> **What is expected**: Only the lines running from the line with "delivery options do" to the end of the listing below should be copied, exactly, without pictures.

** Material provided follows **

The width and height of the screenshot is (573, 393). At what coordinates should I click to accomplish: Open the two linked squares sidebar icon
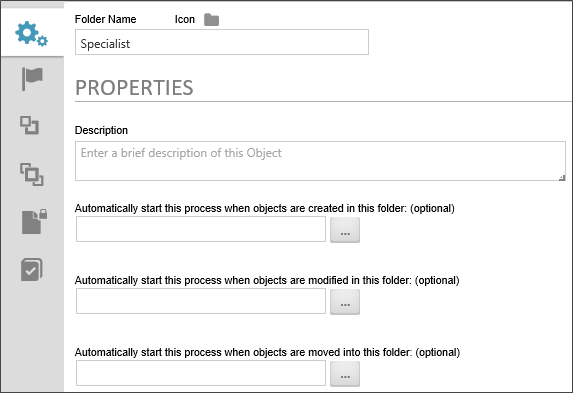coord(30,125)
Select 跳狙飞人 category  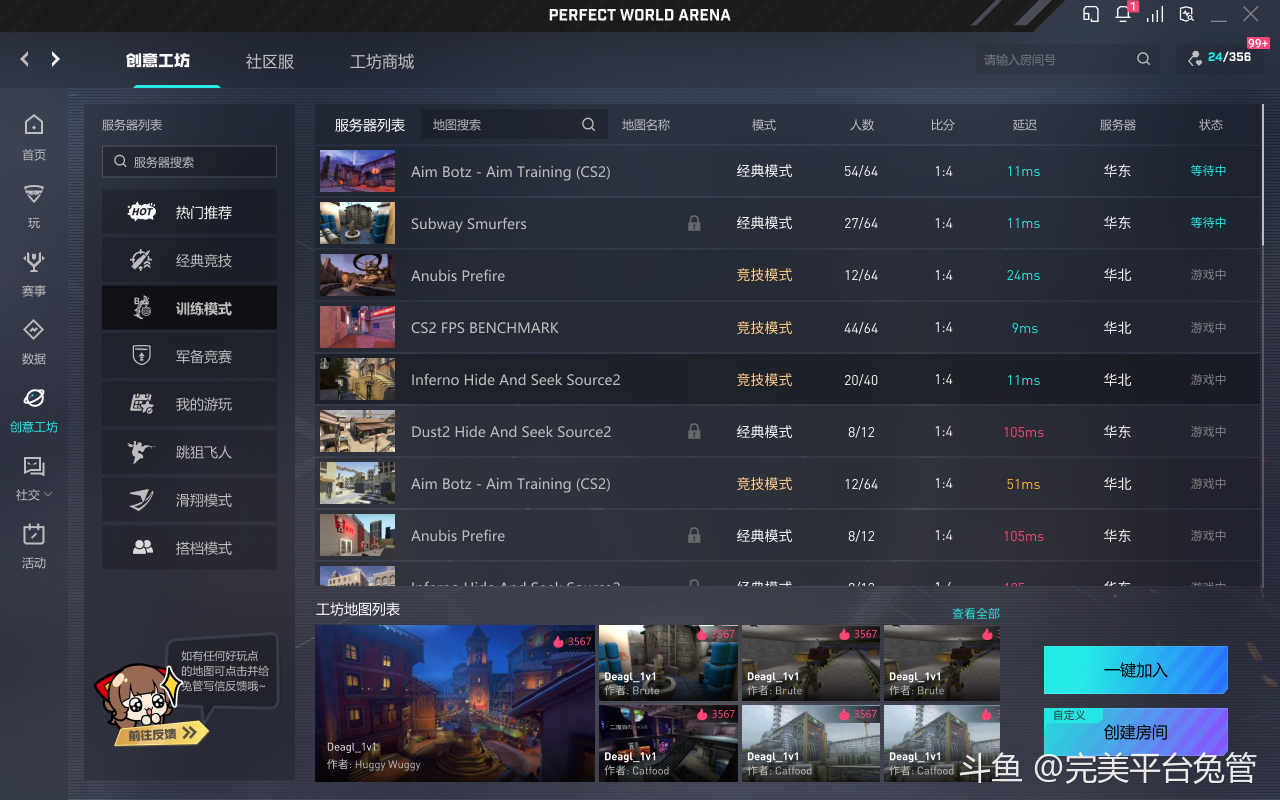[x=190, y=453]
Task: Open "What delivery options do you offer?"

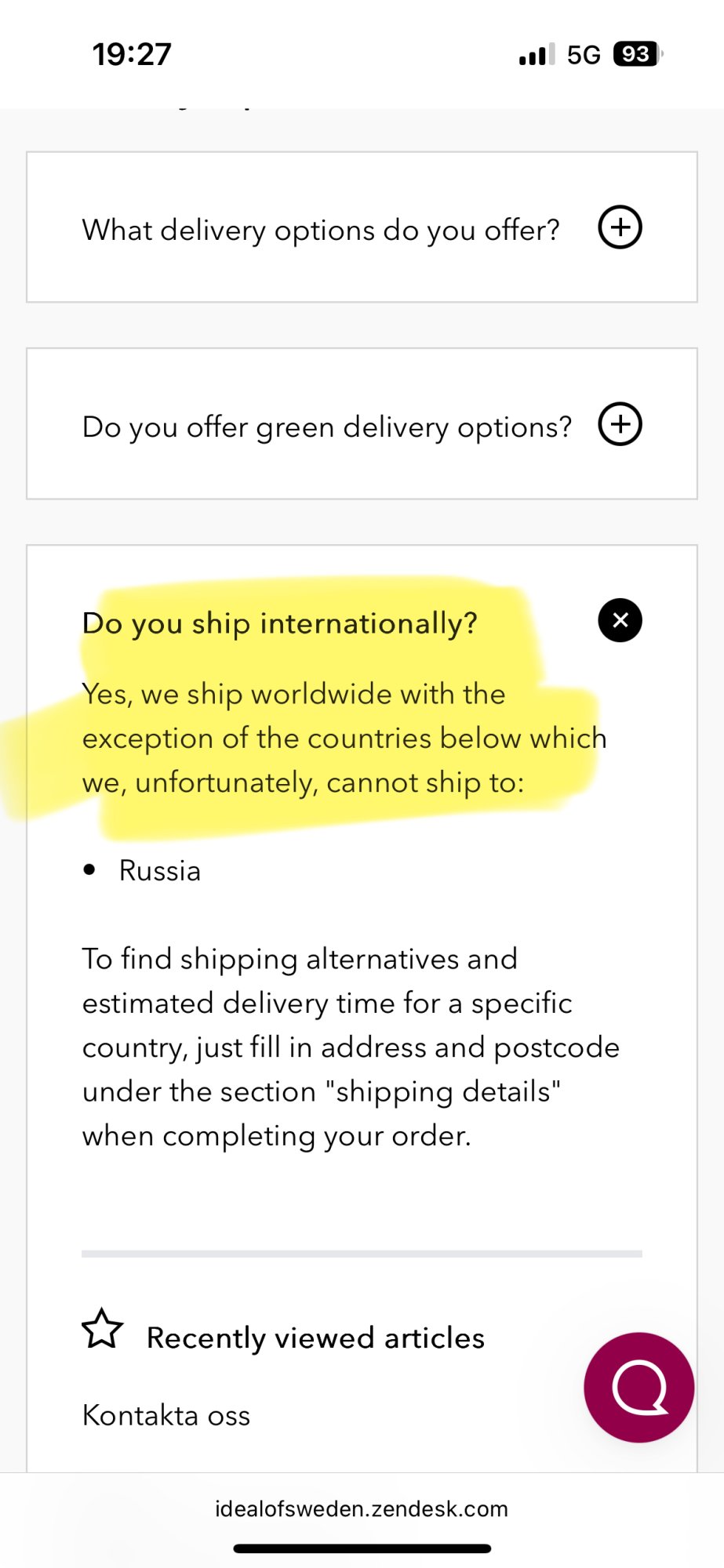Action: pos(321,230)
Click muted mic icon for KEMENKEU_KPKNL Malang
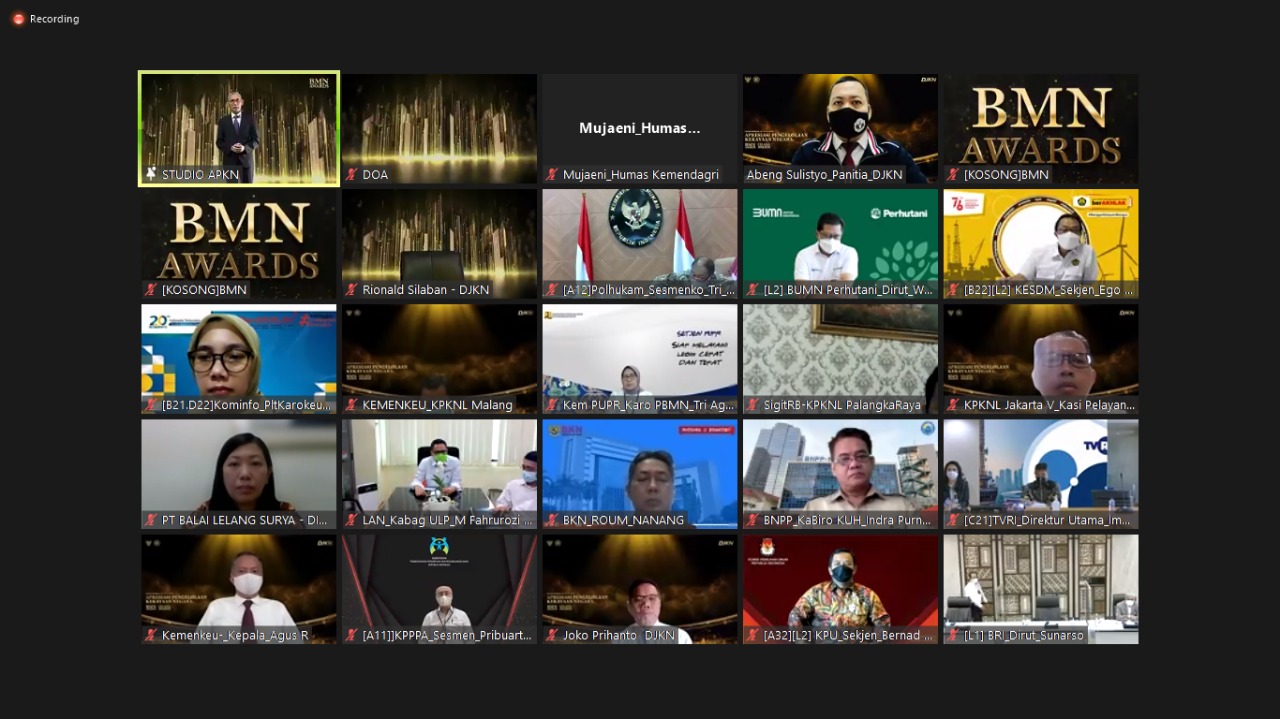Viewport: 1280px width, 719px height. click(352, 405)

** End of Material provided **

> **Exercise output**:
Task: Open "What delivery options do you offer?"

Action: pos(321,230)
Click muted mic icon for KEMENKEU_KPKNL Malang
Viewport: 1280px width, 719px height. click(352, 405)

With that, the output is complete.